(Document section):
------------------------------
Neuroscience research has shown us that early childhood is a time of tremendous brain development. The young brain literally changes shape and size in response to everything encountered in this early period of development. New environment, life experiences, caretakers and relationships can all affect the way complex brain circuits are wired.

Find out how to help your child’s brain develop optimally.

Brain diagram with five different colors on different regions - early brain development and how many billions of neurons by age 2

Children Brain Development

How Many Brain Cells Does a Child Have

An infant’s brain at birth has roughly 86 billion neurons​1​, almost all the neurons the human brain will ever have​2​.

Although a newborn has about the same number of neurons as an adult, it has only 25% of the adult size.

That’s because infant’s neurons are connected by only roughly 50 trillion neural connections, called synapses, whereas an adult brain has about 500 trillion of them​3​.
------------------------------
(Excerpted records):
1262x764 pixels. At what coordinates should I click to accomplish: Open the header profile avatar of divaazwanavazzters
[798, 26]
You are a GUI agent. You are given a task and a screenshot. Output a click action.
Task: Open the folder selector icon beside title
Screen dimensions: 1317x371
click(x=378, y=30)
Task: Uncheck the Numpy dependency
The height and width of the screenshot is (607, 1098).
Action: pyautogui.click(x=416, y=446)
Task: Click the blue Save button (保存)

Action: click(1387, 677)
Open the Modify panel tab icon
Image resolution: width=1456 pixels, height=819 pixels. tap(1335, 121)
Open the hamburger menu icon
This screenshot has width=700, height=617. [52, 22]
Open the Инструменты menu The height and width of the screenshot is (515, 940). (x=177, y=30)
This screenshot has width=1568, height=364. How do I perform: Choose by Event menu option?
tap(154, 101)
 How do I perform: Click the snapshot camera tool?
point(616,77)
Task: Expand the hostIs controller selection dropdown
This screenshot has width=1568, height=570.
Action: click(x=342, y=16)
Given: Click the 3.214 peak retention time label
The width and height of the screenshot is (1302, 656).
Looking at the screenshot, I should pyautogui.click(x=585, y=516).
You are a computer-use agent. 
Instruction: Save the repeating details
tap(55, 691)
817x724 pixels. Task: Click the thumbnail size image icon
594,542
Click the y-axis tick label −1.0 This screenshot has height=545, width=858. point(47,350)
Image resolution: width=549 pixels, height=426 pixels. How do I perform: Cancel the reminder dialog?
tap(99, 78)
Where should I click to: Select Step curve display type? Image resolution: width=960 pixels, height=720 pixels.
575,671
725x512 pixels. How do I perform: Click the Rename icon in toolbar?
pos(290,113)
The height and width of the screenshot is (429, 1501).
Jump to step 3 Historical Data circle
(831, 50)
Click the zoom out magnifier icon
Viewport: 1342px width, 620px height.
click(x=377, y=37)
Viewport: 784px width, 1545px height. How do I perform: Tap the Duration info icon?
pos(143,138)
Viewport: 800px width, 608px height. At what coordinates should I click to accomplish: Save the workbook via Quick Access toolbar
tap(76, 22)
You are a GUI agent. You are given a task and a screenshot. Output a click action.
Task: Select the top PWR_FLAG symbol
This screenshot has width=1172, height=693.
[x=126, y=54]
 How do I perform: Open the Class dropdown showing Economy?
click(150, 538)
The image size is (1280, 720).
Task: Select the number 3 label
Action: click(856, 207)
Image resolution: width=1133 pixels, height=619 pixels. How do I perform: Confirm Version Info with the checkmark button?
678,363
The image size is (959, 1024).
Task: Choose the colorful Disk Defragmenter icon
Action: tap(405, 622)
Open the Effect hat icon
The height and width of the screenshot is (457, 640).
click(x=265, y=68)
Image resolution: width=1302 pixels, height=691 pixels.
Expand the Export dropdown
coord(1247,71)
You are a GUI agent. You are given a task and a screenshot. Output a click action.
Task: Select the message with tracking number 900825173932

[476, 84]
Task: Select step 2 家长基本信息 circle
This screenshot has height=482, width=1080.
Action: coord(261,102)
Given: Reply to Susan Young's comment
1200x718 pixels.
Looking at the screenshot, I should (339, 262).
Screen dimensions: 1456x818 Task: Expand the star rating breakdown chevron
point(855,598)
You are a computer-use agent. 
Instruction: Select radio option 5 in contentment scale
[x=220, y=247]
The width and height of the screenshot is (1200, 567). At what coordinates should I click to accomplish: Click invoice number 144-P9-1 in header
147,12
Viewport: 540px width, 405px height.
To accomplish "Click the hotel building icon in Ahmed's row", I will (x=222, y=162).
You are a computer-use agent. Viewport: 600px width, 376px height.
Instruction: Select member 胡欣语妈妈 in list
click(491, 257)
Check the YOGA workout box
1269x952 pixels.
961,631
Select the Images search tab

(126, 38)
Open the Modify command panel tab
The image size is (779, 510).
------------------------------
(Exercise requirements):
A - According to the passage on early brain development, roughly how many neurons does an infant's brain have at birth?
B - Summarize the passage on early brain development in two sentences.
C - Resume the passage on early brain development, beginning after its final sentence.

(Answers by item number):
A - Roughly 86 billion neurons.

B - Early childhood is a time of tremendous brain development, during which the young brain changes shape and size in response to new environments, life experiences, caretakers and relationships. A newborn has about the same number of neurons as an adult but only 25% of the adult brain size, because its neurons have roughly 50 trillion synapses compared with about 500 trillion in an adult brain.

C -
This network of synaptic connections will ultimately determine the development of behavior and cognitive functions.

What Is Synaptic Pruning in Early Brain Development

Synaptic pruning is a brain process in which unused neurons and neural connections are eliminated to increase efficiency in communication among neurons.

The network of synapses grows rapidly during the first year and continues to do so during toddlerhood. Childhood brain development is fast.

By age 3, the synaptic connections have grown to 1000 trillion.

But not all of the synapses will remain as the child’s brain grows.

Life experience will activate certain neurons, create new connections between neurons and strengthen existing connections, called myelination.

Unused connections will eventually be eliminated. This is called synaptic pruning​4​.

Synaptic pruning is the neuronal process in which unused neurons and neural connections are eliminated to increase efficiency in neuronal transmissions.

Building massive connections, creating and strengthening them through life experiences and pruning unused ones is a remarkable characteristic of human brains.

This experience-based plasticity allows babies to adapt flexibly to any environment they’re born into without the constraint of too many hardwired neural connections​5​.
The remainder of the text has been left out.